Idlib is the capital and largest city in the northwestern province of the same name. It is the third provincial capital the government has lost after the Islamic State seized Raqaa to the east and rebel groups took Quneitra to the south. The city's fall comes at the end of a long period of consolidation by Jabhat al-Nusra and its Ahrar al-Sham allies in Idlib province, where they scored large victories against the Syrian military, such as the seizure of the major military bases around Maarat al-Nuaman. Jabhat al-Nusra has also driven out a number of more moderate U.S.-backed rebel forces such as the Syria Revolutionaries Front and Harakat Hazm.

The Takeover of Idlib

Over the course of these operations, Jabhat al-Nusra and Ahrar al-Sham have proven themselves to be competent militant organizations capable of not only planning and executing fairly sophisticated offensives against well-defended enemy positions, but also of continuing their advances despite significant leadership losses. Indeed, the ability to seamlessly continue operations after losing combat leaders is vital for these organizations, given the typically high casualty rate among the military commanders who invariably lead directly from the front.

Over time, both organizations have also become more competent in the use of heavy weaponry, particularly the armored vehicles they seized from government forces. Instead of using them as armored pillboxes in defensive positions or simply as independent mobile artillery as they had done before, Jabhat al-Nusra, Ahrar al-Sham and other rebel factions not present in Idlib — such as Jaish al-Islam — have begun to combine their tanks into larger armored formations to carry out aggressive attacks with close infantry support. These tactics, in addition to the effective use of artillery fire and vehicle-borne improvised explosive devices, have been key to rebel successes against well-defended enemy positions.

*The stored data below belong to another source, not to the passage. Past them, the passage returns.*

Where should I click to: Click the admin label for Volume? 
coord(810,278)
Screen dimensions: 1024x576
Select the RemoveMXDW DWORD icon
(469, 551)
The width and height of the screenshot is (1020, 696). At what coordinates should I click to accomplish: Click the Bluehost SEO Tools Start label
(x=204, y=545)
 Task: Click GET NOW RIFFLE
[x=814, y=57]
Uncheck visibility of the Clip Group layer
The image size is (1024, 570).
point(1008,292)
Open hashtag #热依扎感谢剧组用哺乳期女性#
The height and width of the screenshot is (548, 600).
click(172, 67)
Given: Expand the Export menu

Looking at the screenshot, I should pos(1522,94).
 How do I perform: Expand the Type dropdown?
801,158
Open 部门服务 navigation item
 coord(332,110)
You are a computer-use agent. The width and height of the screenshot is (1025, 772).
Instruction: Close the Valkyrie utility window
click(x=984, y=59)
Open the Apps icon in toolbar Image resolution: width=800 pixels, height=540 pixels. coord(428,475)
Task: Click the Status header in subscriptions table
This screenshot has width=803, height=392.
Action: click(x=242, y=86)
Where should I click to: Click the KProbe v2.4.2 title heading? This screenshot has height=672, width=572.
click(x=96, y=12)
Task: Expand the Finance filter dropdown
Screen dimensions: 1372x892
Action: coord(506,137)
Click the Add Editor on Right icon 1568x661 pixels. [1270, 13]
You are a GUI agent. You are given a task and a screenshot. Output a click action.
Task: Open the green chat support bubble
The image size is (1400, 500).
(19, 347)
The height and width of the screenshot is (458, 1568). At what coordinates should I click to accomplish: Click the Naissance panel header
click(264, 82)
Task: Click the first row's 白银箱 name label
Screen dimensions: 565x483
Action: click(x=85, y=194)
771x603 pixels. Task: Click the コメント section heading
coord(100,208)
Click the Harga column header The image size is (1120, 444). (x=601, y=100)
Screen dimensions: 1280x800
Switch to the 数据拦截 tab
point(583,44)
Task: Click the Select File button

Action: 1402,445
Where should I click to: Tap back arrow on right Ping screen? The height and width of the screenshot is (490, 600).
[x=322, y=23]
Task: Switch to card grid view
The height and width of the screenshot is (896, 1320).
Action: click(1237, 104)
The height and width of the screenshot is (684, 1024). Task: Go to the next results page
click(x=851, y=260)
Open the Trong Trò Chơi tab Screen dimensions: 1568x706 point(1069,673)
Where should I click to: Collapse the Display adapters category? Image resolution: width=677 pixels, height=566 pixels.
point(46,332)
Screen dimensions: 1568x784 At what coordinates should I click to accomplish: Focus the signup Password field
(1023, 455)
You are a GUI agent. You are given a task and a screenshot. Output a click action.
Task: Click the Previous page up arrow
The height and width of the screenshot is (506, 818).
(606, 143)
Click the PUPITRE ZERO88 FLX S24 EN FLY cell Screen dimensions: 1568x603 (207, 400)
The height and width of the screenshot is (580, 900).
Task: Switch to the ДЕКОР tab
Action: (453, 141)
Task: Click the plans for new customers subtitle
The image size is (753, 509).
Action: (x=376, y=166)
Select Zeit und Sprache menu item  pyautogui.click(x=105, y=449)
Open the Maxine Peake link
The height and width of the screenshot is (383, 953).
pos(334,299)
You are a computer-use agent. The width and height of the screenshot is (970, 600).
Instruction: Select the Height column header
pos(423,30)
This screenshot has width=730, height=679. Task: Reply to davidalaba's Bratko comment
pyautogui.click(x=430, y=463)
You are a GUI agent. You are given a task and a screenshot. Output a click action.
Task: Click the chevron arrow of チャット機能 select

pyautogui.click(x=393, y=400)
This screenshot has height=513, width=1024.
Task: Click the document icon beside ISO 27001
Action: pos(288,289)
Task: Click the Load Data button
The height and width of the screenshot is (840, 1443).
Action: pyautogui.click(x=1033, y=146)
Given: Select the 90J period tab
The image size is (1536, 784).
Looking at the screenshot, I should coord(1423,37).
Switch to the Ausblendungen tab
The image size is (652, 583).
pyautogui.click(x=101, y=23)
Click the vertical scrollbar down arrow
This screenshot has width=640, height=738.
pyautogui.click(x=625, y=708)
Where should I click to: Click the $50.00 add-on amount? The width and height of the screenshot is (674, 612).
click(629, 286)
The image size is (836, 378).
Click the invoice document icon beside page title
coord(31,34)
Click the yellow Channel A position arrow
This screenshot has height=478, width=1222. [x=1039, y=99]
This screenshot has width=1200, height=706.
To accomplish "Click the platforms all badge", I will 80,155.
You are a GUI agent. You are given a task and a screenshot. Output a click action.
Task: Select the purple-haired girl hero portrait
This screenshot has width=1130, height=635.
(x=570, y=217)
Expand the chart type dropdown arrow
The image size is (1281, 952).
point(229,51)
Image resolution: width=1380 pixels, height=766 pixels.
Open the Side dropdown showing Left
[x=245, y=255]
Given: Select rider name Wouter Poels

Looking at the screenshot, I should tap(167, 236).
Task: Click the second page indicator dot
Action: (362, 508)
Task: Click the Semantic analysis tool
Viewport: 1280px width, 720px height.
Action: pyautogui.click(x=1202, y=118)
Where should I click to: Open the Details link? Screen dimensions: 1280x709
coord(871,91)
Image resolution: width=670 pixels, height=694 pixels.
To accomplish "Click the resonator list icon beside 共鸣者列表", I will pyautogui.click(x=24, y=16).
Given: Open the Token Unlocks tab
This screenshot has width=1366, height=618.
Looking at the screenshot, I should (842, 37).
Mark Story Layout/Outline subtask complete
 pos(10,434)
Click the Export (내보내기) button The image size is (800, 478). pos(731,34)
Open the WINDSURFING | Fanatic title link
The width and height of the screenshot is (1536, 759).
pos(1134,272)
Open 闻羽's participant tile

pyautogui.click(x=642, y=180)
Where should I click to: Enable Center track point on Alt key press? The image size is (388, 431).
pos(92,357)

By taking Idlib, Jabhat al-Nusra and Ahrar al-Sham have cemented their status as some of the most competent armed factions in the Syrian civil war. This enhanced prestige will make absorbing smaller rebel factions easier, especially for Ahrar al-Sham, which has a less extreme ideology compared to Jabhat al-Nusra. Indeed, the group absorbed Suqour al-Sham in a landmark agreement March 22. As long as Ahrar al-Sham and Jabhat al-Nusra can avoid infighting and continue their close relationship, they should be able to maintain their considerable momentum and largely drive out the loyalist forces from the rest of Idlib province. Also, as Ahrar al-Sham continues to garner prominence on the battlefield, outside parties interested in shaping Syria's political landscape such as the United States will have to lean on Turkey and Qatar, the group's primary backers.

After clearing the remaining government-held centers in Idlib province, Jabhat al-Nusra and Ahrar al-Sham will be able to strike out in three directions: south toward the vital crossroads of Hama, northeast toward the crucial city of Aleppo and west toward the Alawite population base in Latakia province. Regardless of which course of action the groups decide on, the effects will reverberate across the country as the Syrian military rushes to respond to the new offensive.

The fall of Idlib is a stark reminder that, despite being the strongest of the armed factions, the Syrian military is far from able to secure a decisive victory to end the war. Furthermore, the victory by these two rebel factions also highlights the fact that, even if the United States achieves its policy objectives of defeating the Islamic State and bringing the al Assad government to the negotiating table, Washington will still have to figure out a way to deal with powerful Islamist and jihadist factions in Syria who may not share the same interests as the United States.